Turing Tumble is a game and demonstration of logic gates via mechanical computing.

==Description==
Named after Alan Turing, the game could, in the abstract, duplicate the processes of any computer whatsoever if the game field itself were sufficiently large. This follows because the game is P-complete by the circuit value problem and PSPACE-complete if an exponential number of marbles is allowed. The device has implications for nanotechnology.

The game is advertised as Turing complete: an extension of the game that allows an infinitely large board and infinitely many pieces has been shown to be Turing complete via simulations of both Rule 110 for cellular automata, as well as of Turing machines.

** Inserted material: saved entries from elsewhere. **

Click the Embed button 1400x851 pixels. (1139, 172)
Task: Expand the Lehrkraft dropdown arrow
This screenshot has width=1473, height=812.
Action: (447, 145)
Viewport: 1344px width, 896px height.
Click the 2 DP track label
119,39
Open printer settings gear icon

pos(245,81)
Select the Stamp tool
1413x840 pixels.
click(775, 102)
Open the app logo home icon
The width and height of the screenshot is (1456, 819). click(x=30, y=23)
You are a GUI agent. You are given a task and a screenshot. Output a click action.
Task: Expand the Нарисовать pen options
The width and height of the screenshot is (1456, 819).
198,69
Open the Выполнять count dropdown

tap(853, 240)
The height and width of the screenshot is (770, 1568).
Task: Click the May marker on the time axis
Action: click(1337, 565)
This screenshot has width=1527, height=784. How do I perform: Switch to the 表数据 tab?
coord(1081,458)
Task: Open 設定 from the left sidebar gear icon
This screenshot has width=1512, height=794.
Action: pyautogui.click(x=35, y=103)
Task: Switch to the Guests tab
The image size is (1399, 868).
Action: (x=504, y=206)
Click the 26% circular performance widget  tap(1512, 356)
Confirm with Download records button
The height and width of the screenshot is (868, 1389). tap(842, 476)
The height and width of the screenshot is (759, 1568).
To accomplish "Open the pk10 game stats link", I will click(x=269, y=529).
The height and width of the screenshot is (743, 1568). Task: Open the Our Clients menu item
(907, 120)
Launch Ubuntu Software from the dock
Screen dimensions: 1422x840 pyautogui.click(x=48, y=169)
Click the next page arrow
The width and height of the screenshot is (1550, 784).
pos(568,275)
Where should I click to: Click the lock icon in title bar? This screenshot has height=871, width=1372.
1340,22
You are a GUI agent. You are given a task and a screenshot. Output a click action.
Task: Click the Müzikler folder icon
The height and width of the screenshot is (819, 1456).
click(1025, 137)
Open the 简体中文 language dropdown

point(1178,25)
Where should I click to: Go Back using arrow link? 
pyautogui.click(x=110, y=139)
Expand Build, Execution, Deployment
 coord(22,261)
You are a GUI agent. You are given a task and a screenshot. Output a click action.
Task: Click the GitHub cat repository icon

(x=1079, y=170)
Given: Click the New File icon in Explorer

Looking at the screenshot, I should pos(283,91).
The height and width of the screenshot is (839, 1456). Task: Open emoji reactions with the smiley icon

Although it resembles a pachinko machine in its aesthetic use of gravity-fed metal balls, it is primarily a teaching device in the fundamentals of logic-computer programming, and as such is an example of gamification. The framing device in the included comic book features an astronaut who must solve 60 increasingly difficult logic problems that illustrate the fundamentals of computer programming.

==History==
The impetus of the puzzles included with the device was the frustration of the programmer and chemistry professor Paul Boswell (along with his wife, Alyssa Boswell, a DIY maker), then at the University of Minnesota, at the lack of computing prowess of other scientists which was necessary for their own projects. Boswell was already well known for programming complex games for Texas Instruments computers. The inventors were also inspired by the Digi-Comp II, a precursor from the late 1960s.

==Components==
A Turing Tumble machine has the following parts:

- Ball drops – The standard version uses two ramps that store a given number of balls. A switch at the bottom of the board triggers the release of the initial ball (typically blue), from the top left of the panel. The second ramp, on the right, contains red balls.
- Ramps and crossovers – The green ramp allows the balls to run down it one way and release it in only that direction, whereas the orange crossover lets balls traverse it to either side both ways, i.e. from right to left and vice versa.
- Interceptors – This black piece stops a ball.
- Bits – This is a one-bit storage: it changes direction when a ball rolls through, such that the next ball goes to the other side.
- Gear and gear bits – Gear bits are exactly like regular bits, but they can be connected to gears. The gears allow for linking state changes, thus integrally adding extra (abstract) power.

==Reception==
Critically, the device has received high praise for its concept and execution, albeit with some caveats (the recommended age being 8+).

The computing game has won the Parents' Choice Gold Award, and won in the category "Best Toys of the Year 2018" under the aegis of the American Specialty Toy Retailing Association.